The sudden departure signals that Chief Executive Officer Andy Jassy is looking for changes in the company’s consumer division, which overbuilt during the pandemic and left Amazon saddled with excess warehouse space that the company has since begun looking to sublet.

“The past few years have been among the most challenging and unpredictable we’ve faced in the history of Amazon’s Consumer business, and I’m particularly appreciative of Dave’s leadership during that time,” Jassy said in a statement. “As we shared last week during our annual shareholder meeting, we still have more work in front of us to get to where we ultimately want to be in our Consumer business.

“To that end, we’re trying to be thoughtful in our plans for Dave’s succession and any changes we make. I expect to be ready with an update for you over the next few weeks.”

Clark, 49, made significant contributions to Amazon during his 23 years at the company. He started out of business school in 1999, working to manage some of its earliest warehouses, then climbed up the ranks of the logistics division until taking it over in 2012. As head of global fulfillment, he introduced robots into Amazon’s warehouse and took the lead in building a transportation arm, when partners like United Parcel Service Inc. and the U.S. Postal Service proved unable to handle Amazon’s surging demand.

At founder Jeff Bezos’ behest, Clark was also putting in place the pieces for same-day and one-day delivery, which was expensive and probably contributed to the warehouse overbuilding of recent years.

Clark earned a reputation for being remorseless with underperforming employees — one nickname was “The Sniper” — but also for being the one person with intimate knowledge of Amazon’s complex supply chain. His departure leaves a big hole. “I think it’s scary for Amazon,” said a former vice president. “Clark is the architect of that network.”
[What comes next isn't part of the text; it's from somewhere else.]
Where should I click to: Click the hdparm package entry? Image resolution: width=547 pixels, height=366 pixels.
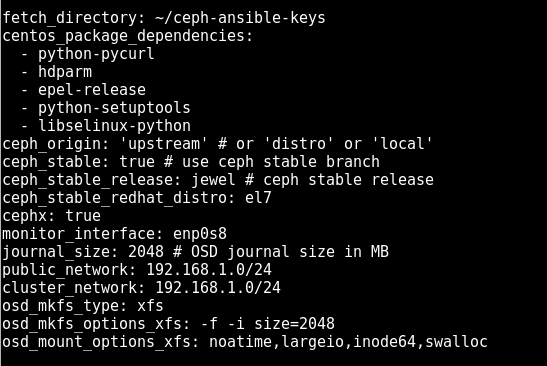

During Bezos’ tenure as chief executive, Clark ran his show with little day-to-day oversight. But when Bezos stepped aside last year, Clark found himself working for Jassy, who was seeking granular details about Amazon’s businesses, according to three people familiar with the internal dynamics.
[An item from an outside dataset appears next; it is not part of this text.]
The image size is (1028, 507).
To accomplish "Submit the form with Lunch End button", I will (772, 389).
Jassy, who had a reputation for micromanaging during his time running Amazon’s cloud division, spent his first year in charge of the entire company diving into all elements of the business. That included hot topics in Clark’s world, including worker safety, said the people, who requested anonymity to discuss an internal matter. Clark wasn’t receptive to the extra attention, they said.

Amazon and Clark didn’t immediately comment on the relationship between the two men.

Clark’s move to Dallas from the tony Seattle suburb of Medina also raised eyebrows internally, the people said. The executive had been instrumental in the decisions to set up hubs for Amazon’s logistics division in Bellevue, near Seattle, as well as Nashville. At the end of his tenure at Amazon he was a plane ride away from both.

Read a profile of Dave Clark, Amazon’s ‘Sniper’ of Logistics and Consumer Businesses

Clark was among senior executives whose compensation package was singled out by investment advisory firms who argued his pay should be better tied to company performance. Clark was paid $56 million in 2021.

“To all I’ve had the honor of working with: thank you for making it so much fun to come to work every day for 23 years to invent cool, amazing things for customers,” Clark tweeted on Friday.